According to executive producer Matt Selman the staff had wanted to get Larry David of Seinfeld and Curb Your Enthusiasm fame to voice the role of the golf-loving Rabbi, but when the COVID-19 pandemic hit, they decided not to bother him.

===Development===
On 2021, Fox released 12 promotional pictures from the episode.

===Release===
The episode was originally scheduled to debut on February 21, 2021, but was rescheduled to February 28.

== Reception ==

=== Viewing figures ===
In the United States, the episode was watched live by 1.24 million viewers.

=== Critical response ===
Tony Sokol with Den of Geek, said "'Wad Goals' aims at too many targets and spends some time in the rough. The arc is timed out perfectly and Bart's corruption and redemption resonates. There are plenty of quick and subliminal visual gags, and the pacing altogether is quick. But it doesn't land as many solid laughs. The sex cult payoff is a little too pat, in spite of how unexpected it is. It's almost like a short cut. Maybe the problem is golf. It's not as exciting as even tennis. The Simpsons does a good job showing how it as one of the ultimate uneven playing fields, the commentary is pointed but the satire is just under par." He also gave the episode 3.5 out of 5 stars.
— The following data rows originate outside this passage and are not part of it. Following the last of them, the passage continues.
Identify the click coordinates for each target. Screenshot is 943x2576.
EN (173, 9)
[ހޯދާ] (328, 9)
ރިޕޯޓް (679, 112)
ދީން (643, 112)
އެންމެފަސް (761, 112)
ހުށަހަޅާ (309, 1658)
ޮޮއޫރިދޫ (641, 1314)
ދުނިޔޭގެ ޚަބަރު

John Schwarz of Bubbleblabber gave the episode an 8 out of 10. He highlighted the jokes and the performance of Stephen Root. He also thought it was ironic that an episode about protestors trying to shut down a golf course features the replacement of Dr. Hibbert's voice, which was precipitated by the George Floyd protests.

===Awards===
Animator Nik Ranieri won the Primetime Emmy Award for Outstanding Individual Achievement in Animation at the 73rd Primetime Creative Arts Emmy Awards as Lead Character Layout for the episode.